Below are entries. Reproduce exactly the lines between the line holding "Contact (200, 1194)" and the line holding "IndeMo (490, 1100)", inclusive, and only those.
::: GIVEN DATA
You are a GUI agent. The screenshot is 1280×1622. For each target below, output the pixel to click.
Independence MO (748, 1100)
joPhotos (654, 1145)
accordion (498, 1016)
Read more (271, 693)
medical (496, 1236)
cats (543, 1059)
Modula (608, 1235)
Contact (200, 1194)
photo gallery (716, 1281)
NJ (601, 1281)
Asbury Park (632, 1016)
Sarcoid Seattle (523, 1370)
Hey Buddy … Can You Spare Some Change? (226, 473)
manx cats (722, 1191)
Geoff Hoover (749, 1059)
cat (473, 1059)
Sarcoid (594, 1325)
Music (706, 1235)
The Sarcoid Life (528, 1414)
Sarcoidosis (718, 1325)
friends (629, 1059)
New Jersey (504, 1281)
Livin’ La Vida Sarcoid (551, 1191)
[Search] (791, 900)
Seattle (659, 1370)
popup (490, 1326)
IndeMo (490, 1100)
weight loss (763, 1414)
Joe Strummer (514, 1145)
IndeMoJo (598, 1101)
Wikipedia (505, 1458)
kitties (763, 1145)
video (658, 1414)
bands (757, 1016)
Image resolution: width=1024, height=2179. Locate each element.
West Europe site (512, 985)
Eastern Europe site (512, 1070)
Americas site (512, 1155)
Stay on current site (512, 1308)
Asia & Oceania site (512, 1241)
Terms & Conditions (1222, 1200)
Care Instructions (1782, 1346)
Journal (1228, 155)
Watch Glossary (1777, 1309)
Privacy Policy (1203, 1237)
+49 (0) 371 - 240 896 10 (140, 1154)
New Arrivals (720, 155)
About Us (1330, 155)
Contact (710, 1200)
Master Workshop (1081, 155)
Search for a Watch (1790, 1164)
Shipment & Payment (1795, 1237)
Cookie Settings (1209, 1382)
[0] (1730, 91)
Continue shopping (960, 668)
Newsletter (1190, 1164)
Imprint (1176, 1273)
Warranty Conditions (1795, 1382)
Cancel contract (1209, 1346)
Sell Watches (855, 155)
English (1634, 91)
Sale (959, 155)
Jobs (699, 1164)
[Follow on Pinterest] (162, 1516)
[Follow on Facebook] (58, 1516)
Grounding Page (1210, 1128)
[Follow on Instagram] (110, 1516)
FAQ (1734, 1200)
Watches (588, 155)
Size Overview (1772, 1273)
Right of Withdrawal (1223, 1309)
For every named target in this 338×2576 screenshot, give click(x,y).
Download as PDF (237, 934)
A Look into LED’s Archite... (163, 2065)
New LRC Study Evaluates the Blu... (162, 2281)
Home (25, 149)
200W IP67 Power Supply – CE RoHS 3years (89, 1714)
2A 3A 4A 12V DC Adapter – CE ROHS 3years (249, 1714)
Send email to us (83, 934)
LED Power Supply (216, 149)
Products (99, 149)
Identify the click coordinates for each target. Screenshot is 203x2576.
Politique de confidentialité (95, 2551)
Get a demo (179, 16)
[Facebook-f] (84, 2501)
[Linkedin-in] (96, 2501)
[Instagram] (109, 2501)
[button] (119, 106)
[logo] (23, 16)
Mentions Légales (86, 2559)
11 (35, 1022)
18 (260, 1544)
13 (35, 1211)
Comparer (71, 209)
::::::
ANSWER SPACE:
Contact (200, 1194)
photo gallery (716, 1281)
NJ (601, 1281)
Asbury Park (632, 1016)
Sarcoid Seattle (523, 1370)
Hey Buddy … Can You Spare Some Change? (226, 473)
manx cats (722, 1191)
Geoff Hoover (749, 1059)
cat (473, 1059)
Sarcoid (594, 1325)
Music (706, 1235)
The Sarcoid Life (528, 1414)
Sarcoidosis (718, 1325)
friends (629, 1059)
New Jersey (504, 1281)
Livin’ La Vida Sarcoid (551, 1191)
[Search] (791, 900)
Seattle (659, 1370)
popup (490, 1326)
IndeMo (490, 1100)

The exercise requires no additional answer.